#### [Excerpt]
Remove a complete directory from Hadoop

hadoop fs –rm -r /user/rajn/newdirectory

Check the Hadoop filesystem space utilization

hadoop fs –du /

Note

For a complete list of Hadoop commands, refer to the link http://hadoop.apache.org/docs/current/hadoop-project-dist/hadoop-common/FileSystemShell.html.

YARN overview

Now that we are able to save the large file, the next obvious need would be to process this file and get something useful out of it such as a summary report. Hadoop YARN, which stands for Yet Another Resource Manager, is designed for distributed data processing and is the architectural center of Hadoop. This area in Hadoop has gone through a major rearchitecturing in Version 2.0 of Hadoop and YARN has enabled Hadoop to be a true multiuse data platform that can handle batch processing, real-time streaming, interactive SQL, and is extensible for other custom engines. YARN is flexible, efficient, provides resource sharing, and is fault-tolerant.

YARN consists of a central ResourceManager that arbitrates all available cluster resources and per-node NodeManagers that take directions from the ResourceManager and are responsible for managing resources available on a single node. NodeManagers have containers that perform the real computation.

ResourceManager has the following main components:

  • Scheduler: This is responsible for allocating resources to various running applications, subject to constraints of capacities and queues that are configured

  • Applications Manager: This is responsible for accepting job submissions, negotiating the first container for executing the application, which is called "Application Master"

NodeManager is the worker bee and is responsible for managing containers, monitoring their resource usage (CPU, memory, disk, and network), and reporting the same to the ResourceManager. The two types of containers present are as follows:

  • Application Master: This is one per application and has the responsibility of negotiating with appropriate resource containers from the ResourceManager, tracking their status, and monitoring their progress.

  • Application Containers: This gets launched as per the application specifications. An example of an application is MapReduce, which is used for batch processing.

YARN application life cycle

Let's understand how the various components in YARN actually interact with a walkthrough of an application lifecycle. The following figure shows you a Hadoop cluster with one master ResourceManager and four worker NodeManagers:

Let's walkthrough the sequence of events in a life of an application such as MapReduce job:

  1. The client program submits an application request to the ResourceManager and provides the necessary specifications to launch the application.

[Records of locating words and elements]
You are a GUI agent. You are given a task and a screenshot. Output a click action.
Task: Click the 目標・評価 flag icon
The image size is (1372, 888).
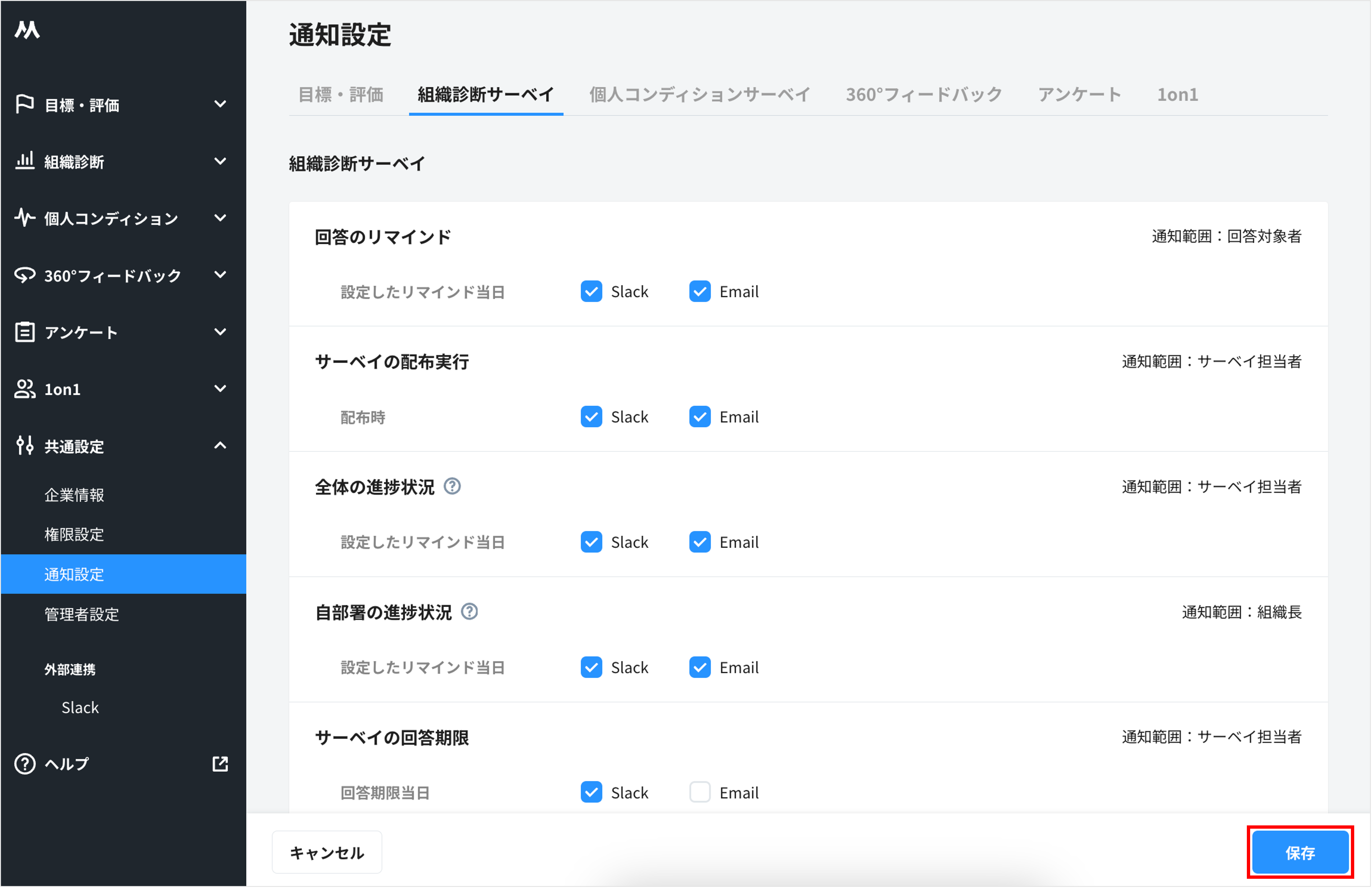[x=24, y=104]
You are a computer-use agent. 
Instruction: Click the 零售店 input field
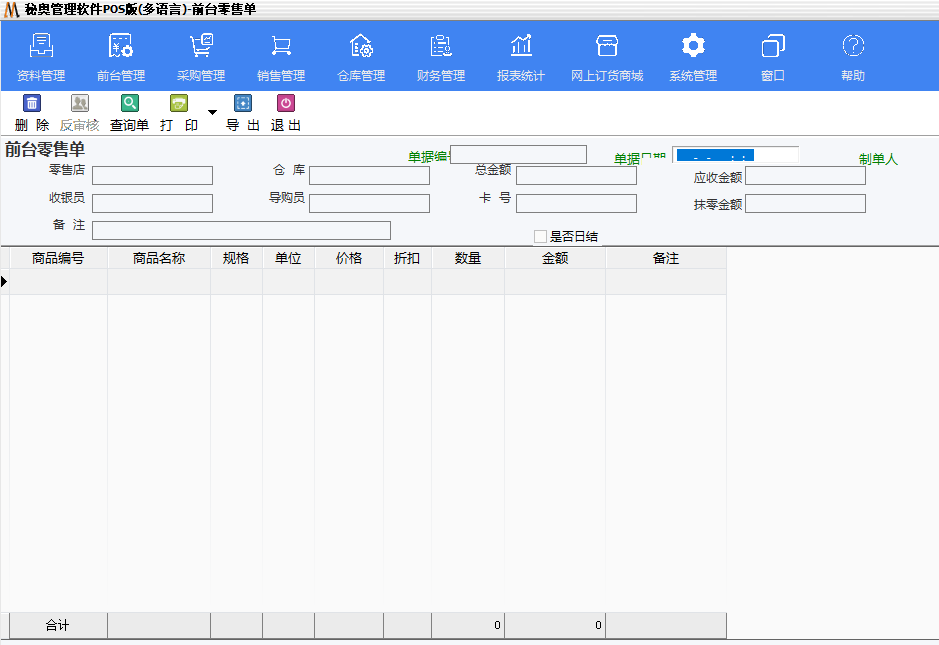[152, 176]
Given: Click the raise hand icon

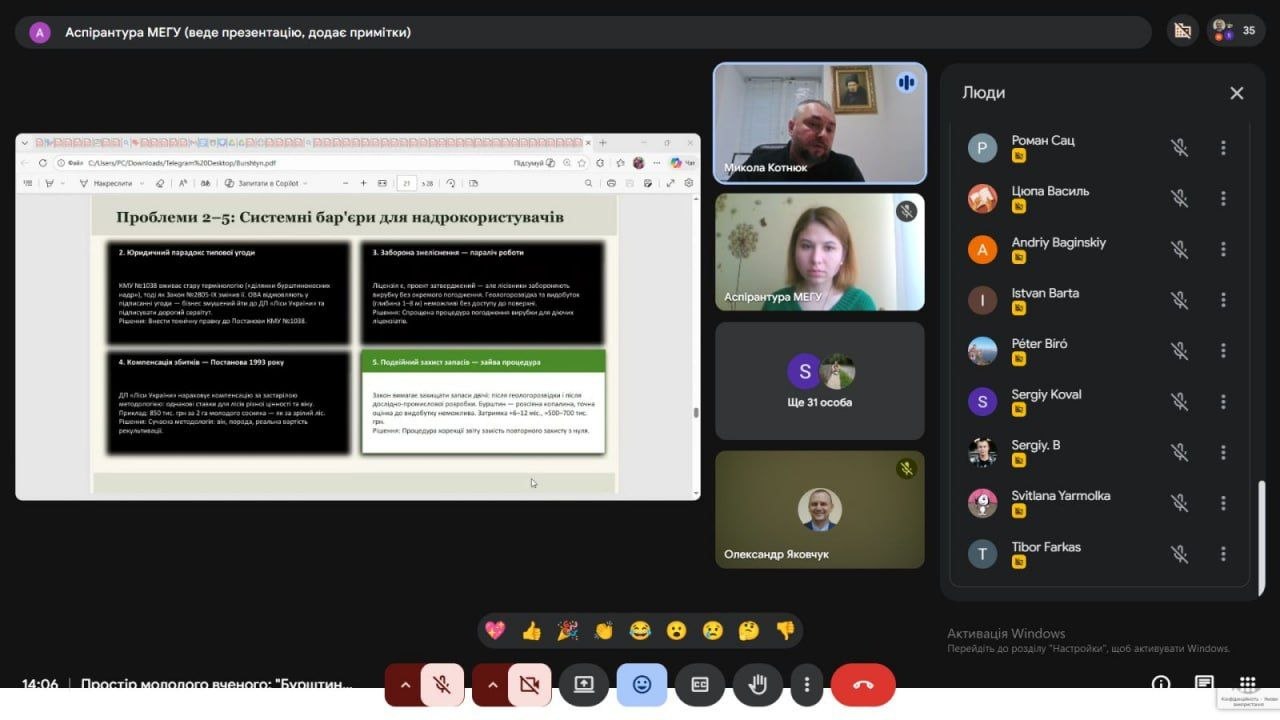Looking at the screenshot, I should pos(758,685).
...
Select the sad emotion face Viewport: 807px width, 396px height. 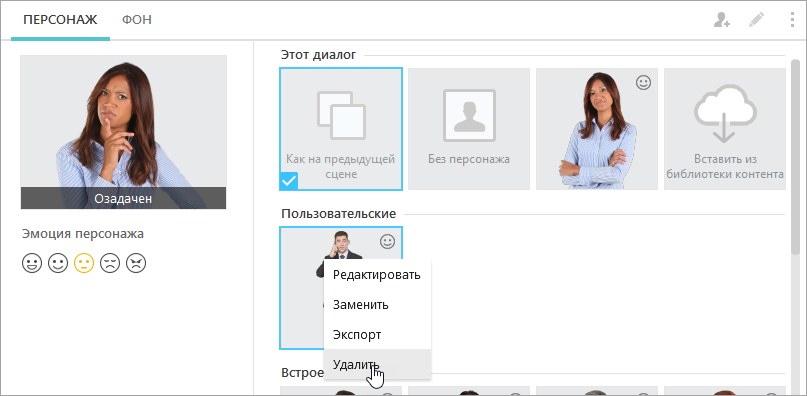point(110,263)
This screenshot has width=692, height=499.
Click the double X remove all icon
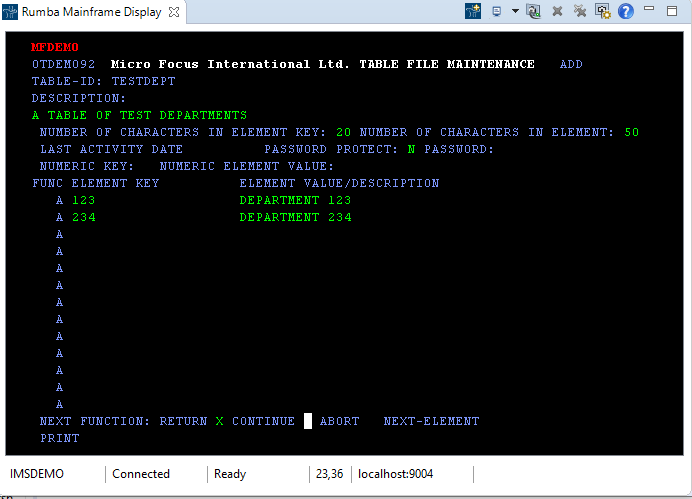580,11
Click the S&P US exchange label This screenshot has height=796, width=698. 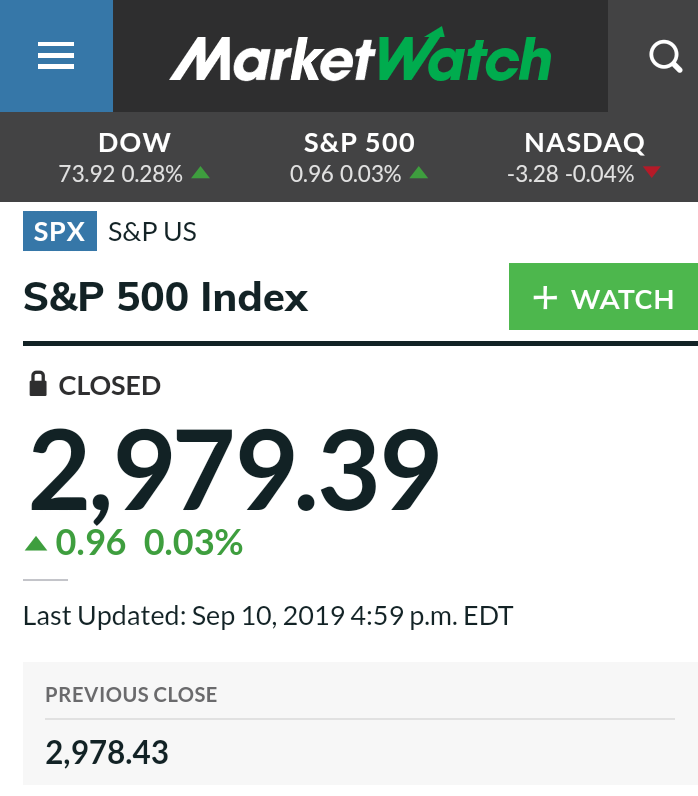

#### [To-do list]
- A) Reproduce the records from the line with "You are a computer-use agent." up to and including the line with "Looking at the", leaving the pictures out.
- B) Continue the Hadoop YARN excerpt from the point where it stops.
The text and the records were taken from separate sources.

#### [Final answers]
- A)
You are a computer-use agent. 
Instruction: Click the 零售店 input field
[152, 176]
Given: Click the raise hand icon

Looking at the screenshot, I should pos(758,685).

- B)
  2. The ResourceManager takes over the responsibility to identify a container to be started as an Application Master and then launches the Application Master, which in our case is NodeManager 2 (NodeMgr2).

  3. The Application Master on boot-up registers with the ResourceManager. This allows the client program to get visibility on which Node is handling the Application Master for further communication.

  4. The Application Master negotiates with the ResourceManager for containers to perform the actual tasks. In the preceding figure, the application master requested three resource containers.

  5. On successful container allocations, the Application Master launches the container by providing the specifications to the NodeManager.

  6. The application code executing within the container provides status and progress information to the Application Master.

  7. During the application execution, the client who submits the program communicates directly with the Application Master to get status, progress, and updates.

  8. After the application is complete, the Application Master deregisters with the ResourceManager and shuts down, allowing all the containers associated with that application to be repurposed.

YARN workloads

Prior to Hadoop 2.0, MapReduce was the standard approach to process data on Hadoop. With the introduction of YARN, which has a flexible architecture, various other types of workload are now supported and are now great alternatives to MapReduce with better performance and management. Here is a list of commonly used workloads on top of YARN:

  • Batch: MapReduce that is the compatible with Hadoop 1.x

  • Script: Pig

  • Interactive SQL: Hive or Tez

  • NoSQL: HBase and Accumulo

  • Streaming: Storm

  • In-memory: Spark

  • Search: SOLR

The combination of HDFS, which is a distributed data store, and YARN, which is a flexible data operating system, make Hadoop a true multiuse data platform enabling modern data architecture.